In his previous outing, the Red Sox right-handed hitters went 6-for-10 against him. On Saturday, the Blue Jays’ right-handed hitters were 1-for-11.
“Going back to the last outing, I didn’t execute the four-seamers and sinkers in the zone and they didn’t have to respect the off-speed and they took advantage of it,” Olson said. “Today it was more sticking the four-seam down and away to lefties and the sinker was getting into the righties. Once I established that, they had to respect the off-speed.”
Spencer Torkelson’s 12th home run of the season in the second inning had the Tigers up 1-0 going into the seventh.
Then walks started happening.
“There was a lot in this game,” Hinch said. “Whether it was us not tacking on (runs) early, then there wasn’t a ton of action. They did a bullpen game (six different pitchers) and their guys came in and got a lot of outs. And we couldn’t seem to keep the leadoff runner off base, including the walks.
“In a close game, you kind of hang in and maybe it won’t burn you. But we definitely created some issues.”
It started in the seventh when righty Beau Brieske walked two of the three hitters he faced, both right-handed hitters. Tyler Holton cleaned up that mess, getting a one-pitch double play to end the inning. But those two walks meant the Blue Jays lineup would turn over for the ninth.
Holton walked Clement to start the eighth, after he’d gotten ahead 1-2.
After Clement was bunted to second by Nathan Lukes, right-hander Will Vest was summoned to face lefty pinch-hitter Alejandro Kirk.
Kirk sliced an RBI single down the right-field line to score Clement.
Right-hander Brenan Hanifee pitched the ninth. He got Vladimir Guerrero Jr. to ground out to second but gave up a double to Daulton Varsho. After getting George Springer to ground out, Hinch issued an intentional walk to pinch-hitter Anthony Santander.
Clement foiled the strategy, slapping the walk-off single to right field, ending the Tigers’ four-game winning streak.
The Tigers came in to the game with 249 runs, second only to the Yankees in the American League. But they couldn’t generate any offense against a fleet of Blue Jays relievers (right-hander Yariel Rodriguez, lefty Brendon Little, righty Chad Green, righty Yimi Garcia and righty closer Jeff Hoffman).

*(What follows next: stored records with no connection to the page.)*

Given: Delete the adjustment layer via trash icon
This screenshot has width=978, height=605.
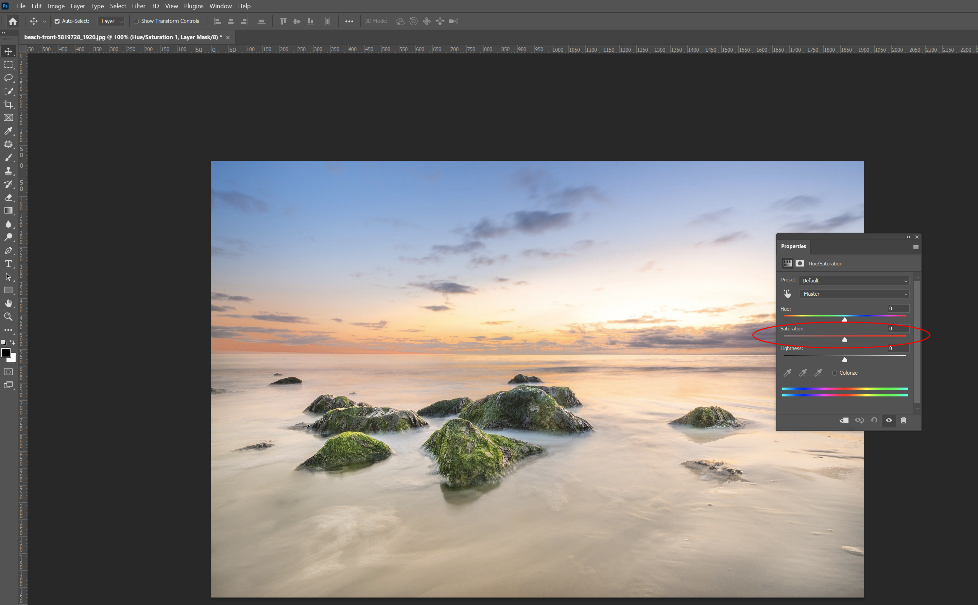Looking at the screenshot, I should click(903, 420).
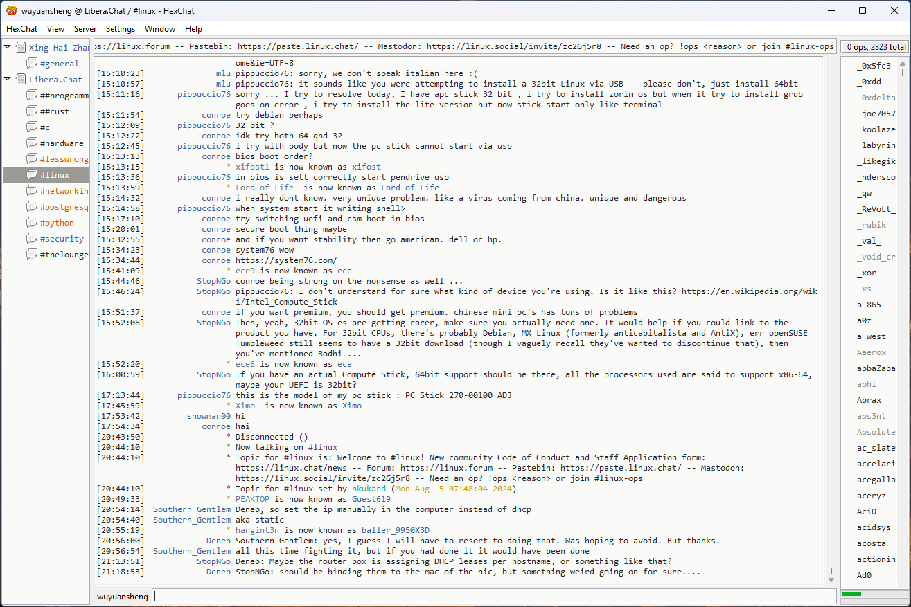
Task: Click the Libera.Chat server icon
Action: [x=21, y=80]
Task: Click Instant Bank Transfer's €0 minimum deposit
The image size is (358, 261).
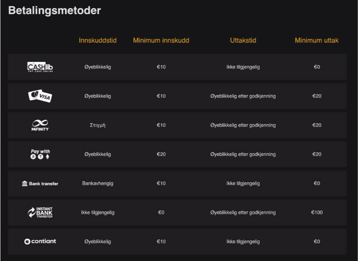Action: [x=161, y=212]
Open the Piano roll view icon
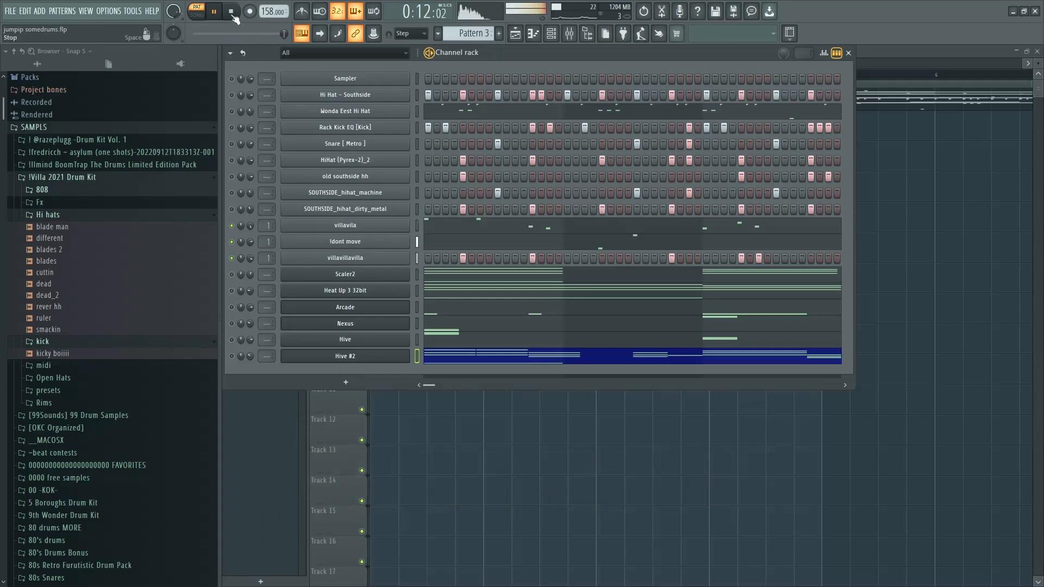This screenshot has width=1044, height=587. click(x=533, y=34)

“Hitting is tough no matter who’s on the mound,” said Torkelson, whose homer off a hanging changeup from lefty Eric Lauer flew 399 feet into the seats in left-center. “We roll with the punches and feel like we’ve got a shot, no matter who is on the mound or what the matchup says.”
They mustered only three base runners after the second inning (two walks and a single) and two were erased on double plays. In the ninth, Gleyber Torres led off with a walk and was thrown out at second by left fielder Lukes trying to tag and advance on a fly out by Riley Greene.